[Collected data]
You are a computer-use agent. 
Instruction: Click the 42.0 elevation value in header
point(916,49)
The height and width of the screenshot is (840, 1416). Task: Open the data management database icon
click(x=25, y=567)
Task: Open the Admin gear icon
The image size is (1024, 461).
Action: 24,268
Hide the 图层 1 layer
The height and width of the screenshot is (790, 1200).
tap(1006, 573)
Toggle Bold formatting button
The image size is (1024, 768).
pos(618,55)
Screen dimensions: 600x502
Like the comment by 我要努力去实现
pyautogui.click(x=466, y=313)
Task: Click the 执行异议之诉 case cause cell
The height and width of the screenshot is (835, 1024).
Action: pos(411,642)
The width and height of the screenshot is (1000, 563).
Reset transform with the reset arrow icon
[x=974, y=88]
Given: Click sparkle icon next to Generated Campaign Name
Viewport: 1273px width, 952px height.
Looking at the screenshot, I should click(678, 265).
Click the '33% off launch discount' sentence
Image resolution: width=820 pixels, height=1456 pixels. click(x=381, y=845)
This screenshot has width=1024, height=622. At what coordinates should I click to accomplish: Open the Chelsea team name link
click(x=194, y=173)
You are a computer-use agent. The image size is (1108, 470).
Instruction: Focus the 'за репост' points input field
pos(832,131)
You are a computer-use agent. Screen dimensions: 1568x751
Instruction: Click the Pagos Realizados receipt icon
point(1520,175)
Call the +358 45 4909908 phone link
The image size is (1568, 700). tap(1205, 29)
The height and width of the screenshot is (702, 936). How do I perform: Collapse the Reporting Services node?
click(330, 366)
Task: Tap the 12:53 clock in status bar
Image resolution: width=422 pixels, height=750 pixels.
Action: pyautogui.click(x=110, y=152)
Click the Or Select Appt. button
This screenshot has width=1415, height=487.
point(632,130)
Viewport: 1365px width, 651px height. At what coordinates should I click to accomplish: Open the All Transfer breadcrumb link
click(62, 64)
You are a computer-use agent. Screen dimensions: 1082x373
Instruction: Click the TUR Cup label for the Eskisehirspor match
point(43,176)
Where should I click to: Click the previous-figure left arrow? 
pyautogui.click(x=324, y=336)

- **WHAT THE TASK ASKS**
When you output the entries, keep every line exactly as it appears above.

- **YOUR SOLUTION**
You are a computer-use agent. 
Instruction: Click the 42.0 elevation value in header
point(916,49)
The height and width of the screenshot is (840, 1416). Task: Open the data management database icon
click(x=25, y=567)
Task: Open the Admin gear icon
The image size is (1024, 461).
Action: 24,268
Hide the 图层 1 layer
The height and width of the screenshot is (790, 1200).
tap(1006, 573)
Toggle Bold formatting button
The image size is (1024, 768).
pos(618,55)
Screen dimensions: 600x502
Like the comment by 我要努力去实现
pyautogui.click(x=466, y=313)
Task: Click the 执行异议之诉 case cause cell
The height and width of the screenshot is (835, 1024).
Action: pos(411,642)
The width and height of the screenshot is (1000, 563).
Reset transform with the reset arrow icon
[x=974, y=88]
Given: Click sparkle icon next to Generated Campaign Name
Viewport: 1273px width, 952px height.
Looking at the screenshot, I should click(678, 265).
Click the '33% off launch discount' sentence
Image resolution: width=820 pixels, height=1456 pixels. click(x=381, y=845)
This screenshot has width=1024, height=622. At what coordinates should I click to accomplish: Open the Chelsea team name link
click(x=194, y=173)
You are a computer-use agent. The image size is (1108, 470).
Instruction: Focus the 'за репост' points input field
pos(832,131)
You are a computer-use agent. Screen dimensions: 1568x751
Instruction: Click the Pagos Realizados receipt icon
point(1520,175)
Call the +358 45 4909908 phone link
The image size is (1568, 700). tap(1205, 29)
The height and width of the screenshot is (702, 936). How do I perform: Collapse the Reporting Services node?
click(330, 366)
Task: Tap the 12:53 clock in status bar
Image resolution: width=422 pixels, height=750 pixels.
Action: pyautogui.click(x=110, y=152)
Click the Or Select Appt. button
This screenshot has width=1415, height=487.
point(632,130)
Viewport: 1365px width, 651px height. At what coordinates should I click to accomplish: Open the All Transfer breadcrumb link
click(62, 64)
You are a computer-use agent. Screen dimensions: 1082x373
Instruction: Click the TUR Cup label for the Eskisehirspor match
point(43,176)
Where should I click to: Click the previous-figure left arrow? 
pyautogui.click(x=324, y=336)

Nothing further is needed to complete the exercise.